### [Exercise passage]
================================

Pages 802-804, transcribed by Carolyn Ward from History of Allen and Woodson Counties, Kansas: embellished with portraits of well known people of these counties, with biographies of our representative citizens, cuts of public buildings and a map of each county / Edited and Compiled by L. Wallace Duncan and Chas. F. Scott. Iola Registers, Printers and Binders, Iola, Kan.: 1901; 894 p., [36] leaves of plates: ill., ports.; includes index.



 

802 cont'd HISTORY OF ALLEN AND  

LOVEL P. PEMBERTON.

LOVEL P. PEMBERTON, who is widely and favorably known in Woodson County, where he is engaged in general farming and stock-raising, took up his abode in Liberty township, that county, in 1878 and throughout the intervening period has figured in connectIon with the advancement of agricultural interests in this portion of the state.

Mr. Pemberton is a native of Hamilton County, Missouri, born August 7, 1845, and is of English descent. The family was founded in America by the great-grandfather of our subject, who was born in England and crossed the Atlantic to the New World. Representatives of the name have since served in the Revolutionary war, the war of 1812 and in the Black Hawk war, and in civil life have they also displayed their loyalty to their country.

================================

### [Material supplied]
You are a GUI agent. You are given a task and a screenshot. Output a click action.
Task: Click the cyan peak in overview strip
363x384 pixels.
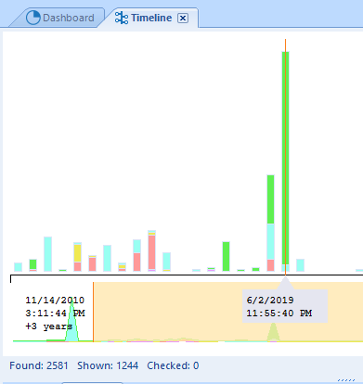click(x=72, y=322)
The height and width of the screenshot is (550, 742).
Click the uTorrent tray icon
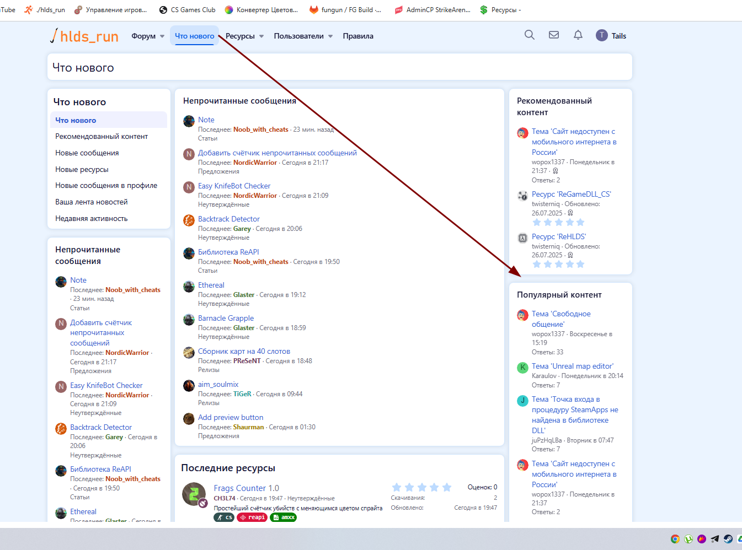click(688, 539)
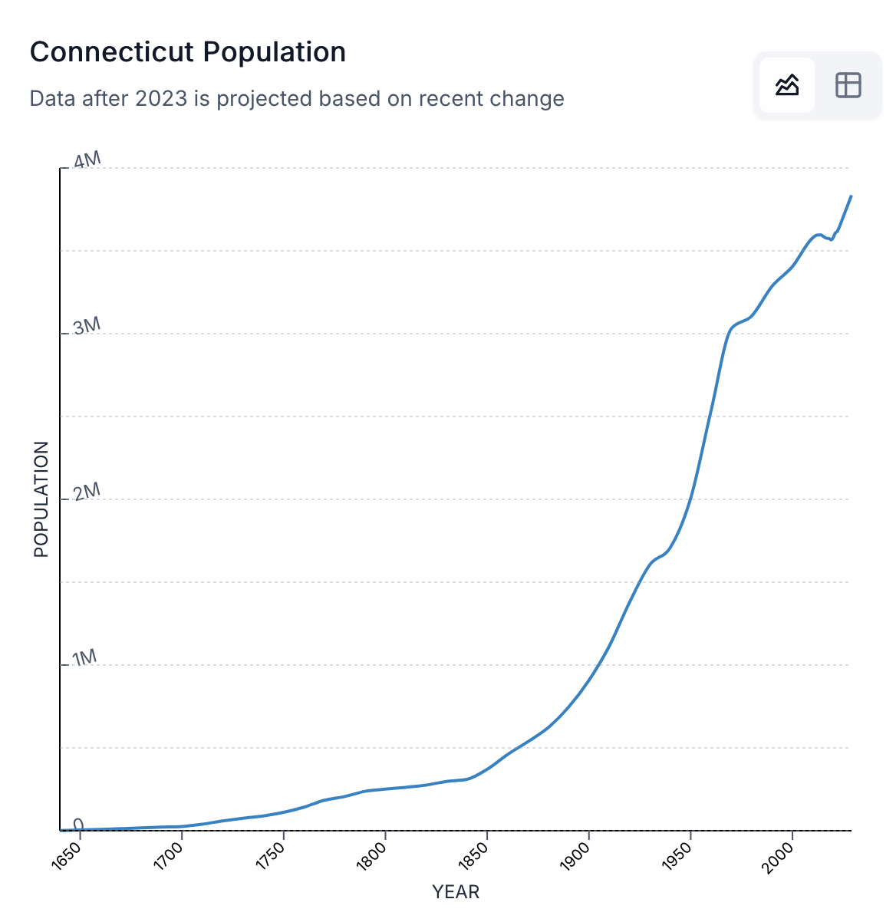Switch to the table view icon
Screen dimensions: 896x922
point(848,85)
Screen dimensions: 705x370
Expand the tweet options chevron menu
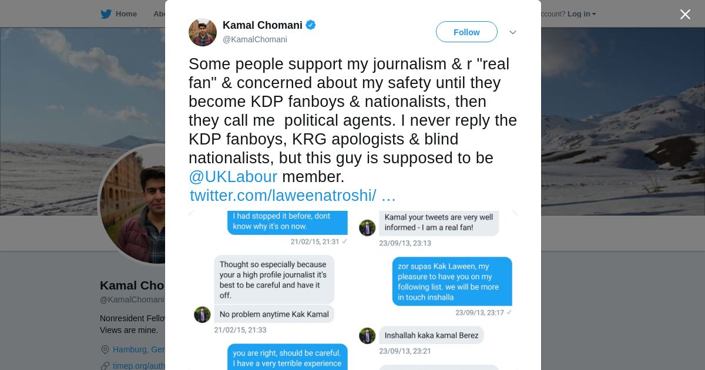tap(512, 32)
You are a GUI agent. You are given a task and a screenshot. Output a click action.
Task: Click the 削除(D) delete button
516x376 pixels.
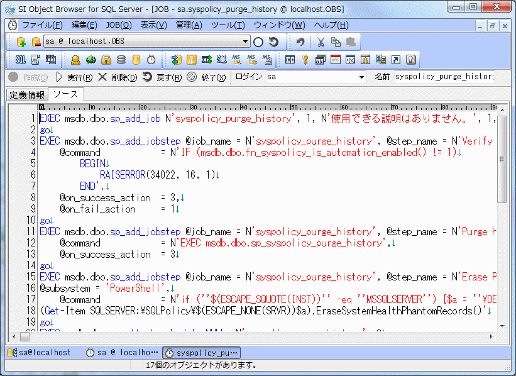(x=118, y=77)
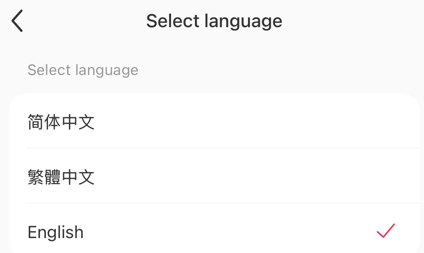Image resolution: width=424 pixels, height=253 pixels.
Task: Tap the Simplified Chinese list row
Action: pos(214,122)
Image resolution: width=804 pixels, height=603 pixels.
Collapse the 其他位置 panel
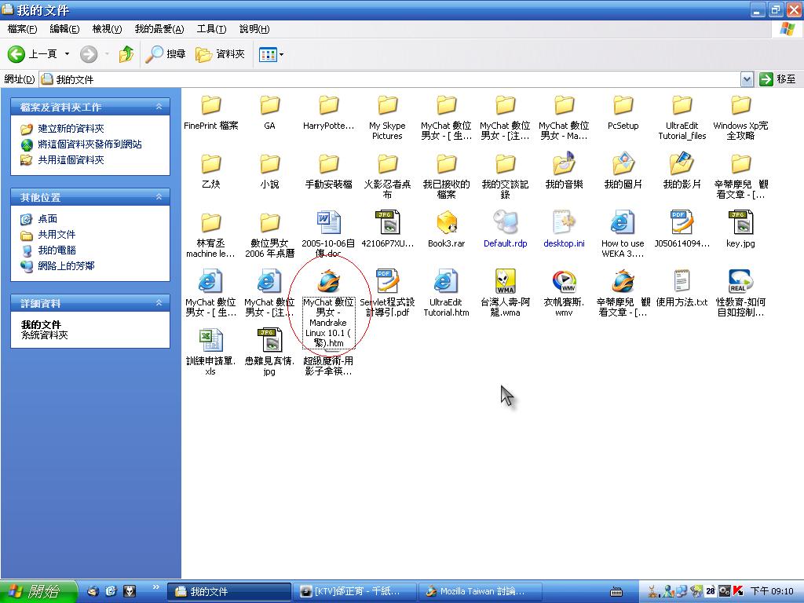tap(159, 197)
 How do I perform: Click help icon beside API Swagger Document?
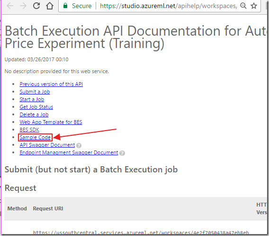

================================

### [Problems to solve]
a: According to the Pemberton biography, in what year did Lovel P. Pemberton settle in Liberty township?
b: Reproduce the part of the Pemberton biography starting with "LOVEL P. PEMBERTON." and going on through "of the state.".

### [Responses per task]
a: 1878

b:
LOVEL P. PEMBERTON.

LOVEL P. PEMBERTON, who is widely and favorably known in Woodson County, where he is engaged in general farming and stock-raising, took up his abode in Liberty township, that county, in 1878 and throughout the intervening period has figured in connectIon with the advancement of agricultural interests in this portion of the state.